As mentioned above, pothos plants are very forgiving and not very fussy about their watering routine. They hold themselves really well unless you leave them thirsty for a long period. Forgetting to water them or twice or overwatering them a bit won’t make much of a difference to their heath. They might lose a couple of leaves but will recover soon if you give them their required amount of water. But, if you want your Devil’s Ivy to look beautiful, shiny, and lovely, you need to water it properly and regularly.
How Much Water Does A Pothos Plant Need?
Since summer is the growing season for pothos or Devil’s Ivy, you’ll need to water it more frequently. The more light falls on the plant, the thirstier it will feel. Furthermore, the soil will lose moisture quickly if the temperature is high and the humidity is low. In such cases, you’ll have to water it even more frequently.
Water isn’t just required to compensate for the loss of moisture but also to obtain nutrients required for new growth. Ideally, you should water your plant every week during summer. But if you feel doubtful, I would recommend you checking the soil.
Winter is a dormant season for pothos or Devil’s Ivy. The growth is so stagnant that you won’t even see new leaves. Also, the sun’s rays are not strong, which means the soil will stay wet for a longer time. Hence, watering the plant once every two weeks would be perfect. And if the weather is too cold, avoid watering it altogether. And if there’s any doubt, check the wetness of the soil.
When Should I Water My Pothos Plant?
Most newbie plant parents get confused about the best time to water their plants, which is quite understandable. But there’s just one simple rule you need to remember while growing a plant- water only when the soil has dried completely. You can check the moisture or dryness level by poking your finger in the soil. If the soil feels dry even 2 to 3 inches below the surface, it means it’s ready for watering. If the soil is moist, it will stick to the skin. Also, moist soil is darker than dry soil. So that’s another cue. You can even squeeze the soil in your hand if you can take some out of the pot. If the soil holds together on squeezing, it means it’s moist.

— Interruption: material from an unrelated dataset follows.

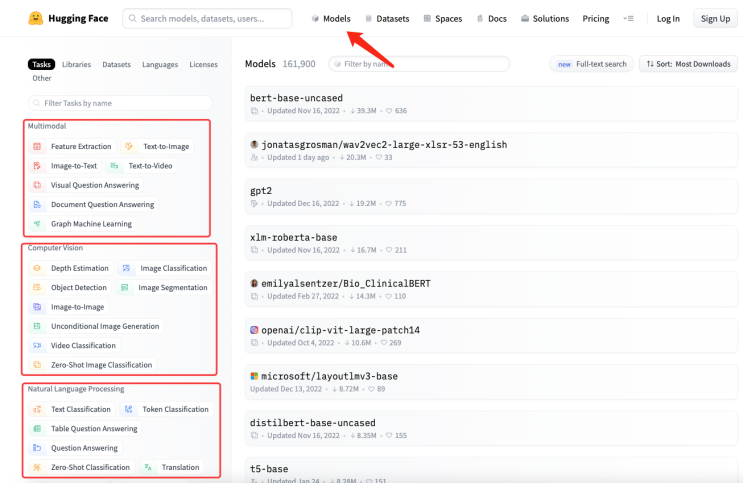The height and width of the screenshot is (483, 743).
Task: Click the Feature Extraction task icon
Action: tap(37, 147)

Alternatively, you can invest in a moisture meter, which is an excellent device to check for the moisture level of the soil. If the reading on the meter is between 2 and 3 or more, it means it’s time to give your pothos a drink.
Signs Pothos Plant Needs Watering:
If you notice your plant closely, you’ll find that they give cues or signs whenever they are stressed. And it’s always better to look out for these signs instead of committing to a particular watering routine because the factors affecting the watering needs of plants vary from time to time. Below mentioned are some signs of underwatered pothos
Pothos Turn Droopy:
When pothos plants are deprived of water for a long period, they tend to droop a bit.
Brown And Yellow Leaves:
If the pothos plants are left without water for a long period, their leaves can take a yellow or brown tinge. They even turn dry and dead if not taken care of in time.
Soil Becomes Dry/Parched:
If the surface of the soil appears parched, it means the plant needs watering. Just to be sure, you can put your finger or a stick into the soil. If it comes out without any fragment of soil stuck to it, it means the soil is dry.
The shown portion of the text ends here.